- _题目_: 把下面原文节选里从“收稿日期:2022-07-05 修回日期:2022-08-04 出版日期:2023-03-01”起，一直到“ngtzeu.edu.cn。”为止的文字，一字不改地抄写下来。

- _原文节选_:

****************************************

川东地区寒武系高台组白云岩-蒸发岩共生地层高频层序划分及地质意义

doi:10.12108/yxyqc.20230211

岩性油气藏 ›› 2023, Vol. 35 ›› Issue (2): 113–124.doi: 10.12108/yxyqc.20230211

川东地区寒武系高台组白云岩-蒸发岩共生地层高频层序划分及地质意义

胡忠贵^1,2, 王纪煊^1,2, 李世临³, 郭艳波³, 左云安³, 庞宇来³

1. 长江大学地球科学学院, 武汉 430100;
2. 长江大学沉积盆地研究中心, 武汉 430100;
3. 中国石油西南油气田公司重庆气矿, 重庆 402160

收稿日期:2022-07-05 修回日期:2022-08-04 出版日期:2023-03-01 发布日期:2023-03-07
第一作者:胡忠贵(1979-),男,博士,教授,主要从事层序地层学及储层沉积学方面的教学和研究工作。地址:(430000)湖北省武汉市蔡甸区蔡甸街大学路111号。Email:hzg1978@yangtzeu.edu.cn。
通信作者: 王纪煊(1996-)男,长江大学在读硕士研究生,研究方向为碳酸盐岩沉积学及储层地质学。Email:1079299440@qq.com。
基金资助:
“十三五”国家科技重大专项“重点海相层系沉积相研究”（编号：2016ZX05007002）资助。

High-frequency sequence division and geological significance of dolomiteevaporite paragenetic strata of Cambrian Gaotai Formation in eastern Sichuan Basin

HU Zhonggui^1,2, WANG Jixuan^1,2, LI Shilin³, GUO Yanbo³, ZUO Yun'an³, PANG Yulai³

1. School of Geosciences, Yangtze University, Wuhan 430100, China;
2. Sedimentary Basin Research Center, Yangtze University, Wuhan 430100, China;
3. Chongqing Gas Mine, PetroChina Southwest Oil and Gas Field Company, Chongqing 402160, China

Received:2022-07-05 Revised:2022-08-04 Online:2023-03-01 Published:2023-03-07

摘要/Abstract

摘要： 白云岩-蒸发岩共生地层中油气资源丰富。基于层序地层学原理，结合钻井、薄片等资料，在三级层序划分的基础上，采用INPEFA和小波变换技术对川东地区寒武系高台组白云岩-蒸发岩共生地层的高频层序进行识别与划分，并探讨了其地质意义。研究结果表明： ①川东地区寒武系高台组白云岩-蒸发岩共生地层可划分为3个三级层序，自下而上分别为Sq1，Sq2，Sq3，可进一步划分为6个四级层序（ssq1—ssq6）。高台组主要为碳酸盐岩台地沉积环境，自西向东依次发育混积台地、局限-蒸发台地、开阔台地相沉积。②研究区高台组的岩性组合序列包括白云岩上覆厚层蒸发岩（A）、厚层白云岩夹蒸发岩（B）、白云岩与蒸发岩互层（C）和蒸发岩上覆厚层白云岩（D）等4种类型。白云岩-蒸发岩共生地层发育在四级层序的接触界面，且多发育于层序内部的高位体系域，反映了海平面较强烈的扰动，尤其是海平面的相对下降有利于白云岩和蒸发岩沉积。③研究区高台组白云岩-蒸发岩共生地层的岩性组合序列在GR_inpefa曲线和小波变换曲线上均具有响应特征，对应的64尺度小波系数曲线波动平缓，能量团为弱黄蓝色，GR_inpefa曲线以“缺口”的形式表现出蒸发岩与白云岩的岩性差异。

****************************************

- _所给材料_:
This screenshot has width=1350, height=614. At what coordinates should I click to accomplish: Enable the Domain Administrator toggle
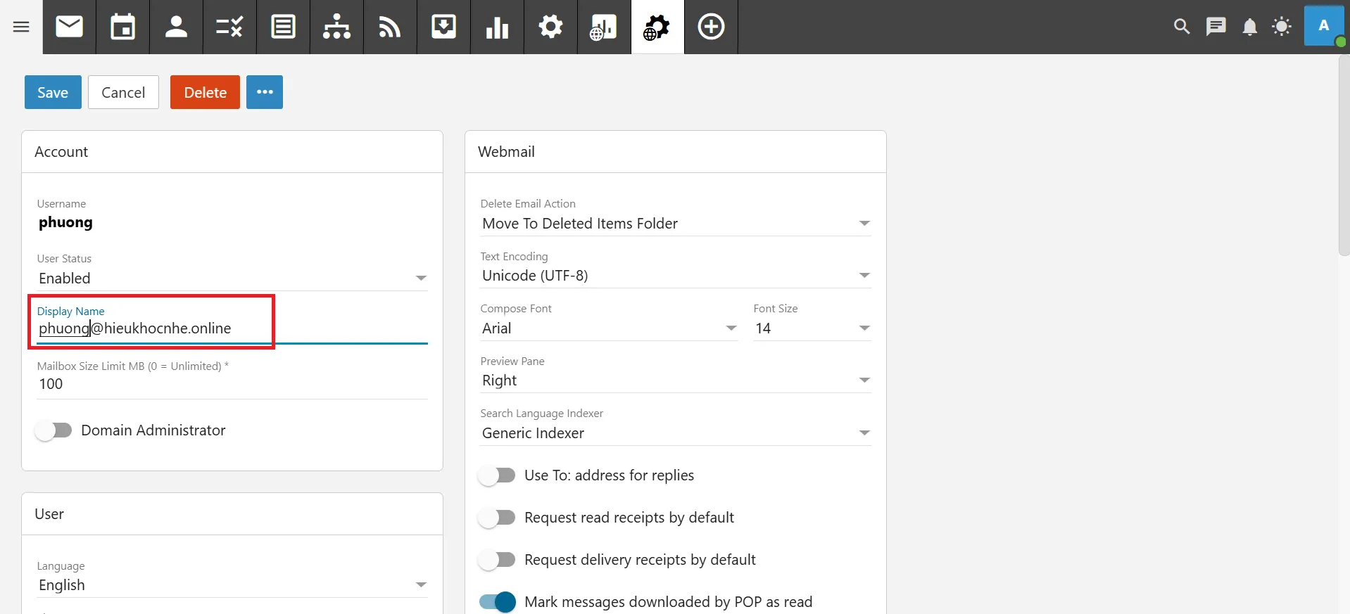click(54, 430)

****************************************

- _参考答案_:
收稿日期:2022-07-05 修回日期:2022-08-04 出版日期:2023-03-01 发布日期:2023-03-07
第一作者:胡忠贵(1979-),男,博士,教授,主要从事层序地层学及储层沉积学方面的教学和研究工作。地址:(430000)湖北省武汉市蔡甸区蔡甸街大学路111号。Email:hzg1978@yangtzeu.edu.cn。